Before taking the cash, Martinez had assured Fenerty, "I don't do this for a living" - and the evidence backed him up.
Martinez used his personal e-mail account to send his demand, and discussed it openly on the phone and during a meeting in Fenerty's office. In both cases, the FBI and agents from the city Inspector General's Office were listening and recording, court files show.
Martinez, a 30-year-old unemployed father, hatched the plan after hearing a Parking Authority officer allegedly offer to fix tickets for a South Philadelphia deli in return for some bootleg DVDs.

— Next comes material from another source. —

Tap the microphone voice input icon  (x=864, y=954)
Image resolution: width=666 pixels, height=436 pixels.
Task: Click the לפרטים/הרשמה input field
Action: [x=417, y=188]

Martinez, who said he had clashed with the same unidentified officer over tickets of his own, whipped out his cellphone and caught the exchange on video.
Then Martinez fired an e-mail to Linda Miller, deputy director of the Parking Authority.
"I have footage of one of ur PPA officers buying bootleg movies [. . .] and ppa officer saying give me two movies and I will remove ur tickets for free with no problem," he wrote from his Gmail account, according to a memo filed by prosecutors. "Contact me before I go public."
Miller passed the information to Fenerty, her boss, and thus began a two-day dance with Martinez. Officials first appealed to his sense of citizenship, and asked him to surrender the video so they could investigate his claim.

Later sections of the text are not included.